Work to complete>
Present the lines below again, exactly as they stand.

Records for this exercise>
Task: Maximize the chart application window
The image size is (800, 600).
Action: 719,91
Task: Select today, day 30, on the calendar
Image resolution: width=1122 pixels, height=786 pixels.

Response for this exercise>
Task: Maximize the chart application window
The image size is (800, 600).
Action: 719,91
Task: Select today, day 30, on the calendar
Image resolution: width=1122 pixels, height=786 pixels.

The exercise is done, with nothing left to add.